Underlying causes of balance disorders and resulting symptoms are many and varied, and they include causes related to the vestibular system and causes related to other body systems and conditions. Conditions/events resulting in imbalance and/or dizziness may resolve spontaneously or may become chronic.

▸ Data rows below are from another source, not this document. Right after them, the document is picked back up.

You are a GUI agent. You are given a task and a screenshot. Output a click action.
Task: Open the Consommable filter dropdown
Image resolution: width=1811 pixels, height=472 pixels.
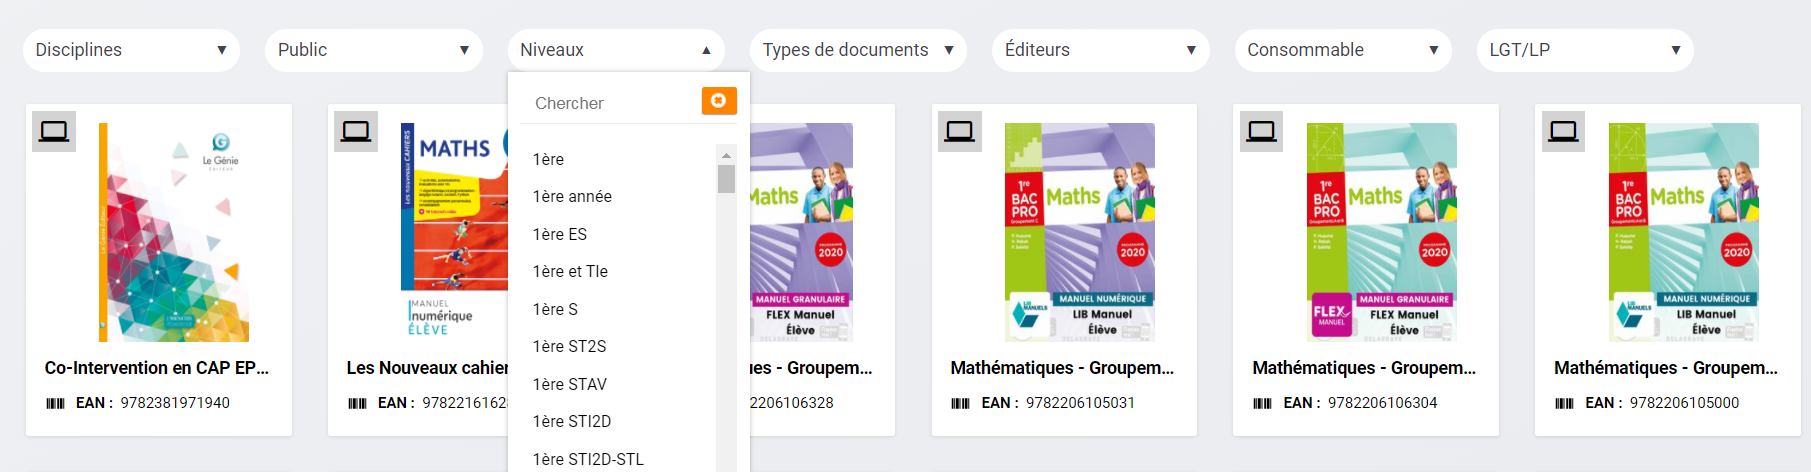(1342, 50)
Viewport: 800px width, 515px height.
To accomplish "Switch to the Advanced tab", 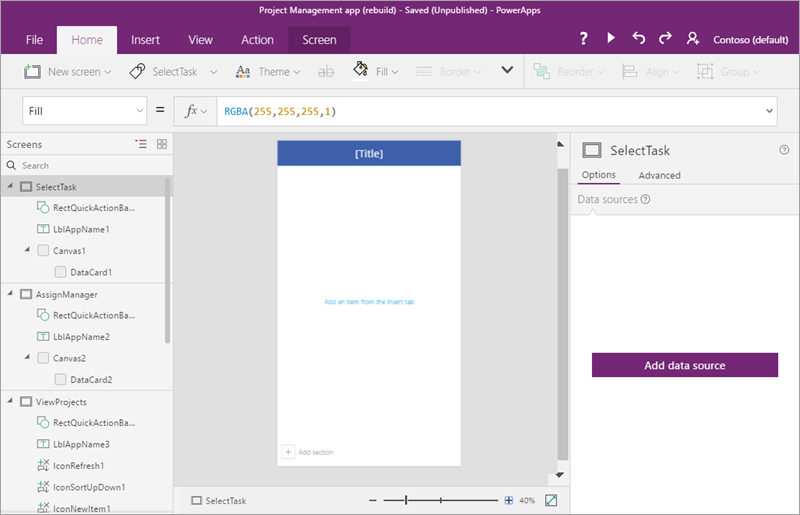I will pos(659,175).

Vestibular causes may include the following:

  • Acute injury to the vestibular system
  • Aging vestibular system
  • Autoimmune inner ear disease (AIED)
  • BPPV—cupulolithiasis/canalithiasis
  • Cochlear implant surgery
  • Enlarged vestibular aqueduct syndrome (EVA)
  • Genetic disorders
  • Labyrinthine concussion
  • Medication side effects/ototoxicity
  • Ménière's disease
  • Migraine-associated vertigo/vestibular migraine
  • Otosclerosis
  • Perilymph fistula
  • Space-occupying lesions of the auditory nerve
  • Superior semicircular canal dehiscence
  • Temporal bone fracture
  • Traumatic brain injury
  • Viral/inflammatory process of the inner ear

Other causes may include the following:

  • Alcohol ingestion
  • Anatomic changes of the brain
  • Autoimmune disease
  • Circulatory or cardiovascular conditions
  • Environmental toxins
  • Genetic disorders
  • Infectious disease (viral or bacterial)
  • Mal de debarquement syndrome (rare condition occurring after sustained motion)
  • Medication side effects/ototoxicity
  • Metabolic disorders
  • Musculoskeletal conditions
  • Neurological impairment/event/disease
  • Peripheral neuropathy
  • Psychological disorders
  • Traumatic brain injury

Pediatrics

A review of current literature indicates that the most common causes of dizziness in children are otitis media, migraine headache, benign paroxysmal vertigo of childhood (BPVC), trauma, and vestibular neuritis (Gioacchini, Alicandri-Ciufelli, Kaleci, Magliulo, & Re, 2014; O'Reilly et al., 2010). Numerous reports have detailed common disorders that cause vertigo and imbalance in children (Balatsouras et al., 2007; Blayney & Colman, 1984; Jahn, Lahghagen, Schroeder, & Heinen, 2011; McCaslin et al., 2011; Russell & Abu-Arafeh, 1999; Szirmai, 2010; Wiener-Vacher, 2008). Even though these reports originate from different clinics and regions of the world, there is substantial agreement regarding the primary causes of dizziness in the pediatric population. A 2014 systematic review found the causes of vestibular disorders in children to parallel those of adults (Gioacchini et al., 2014). The authors found BPPV (19%) and migraine-associated vertigo (18%) to be the most common causes of vertigo and dizziness in children.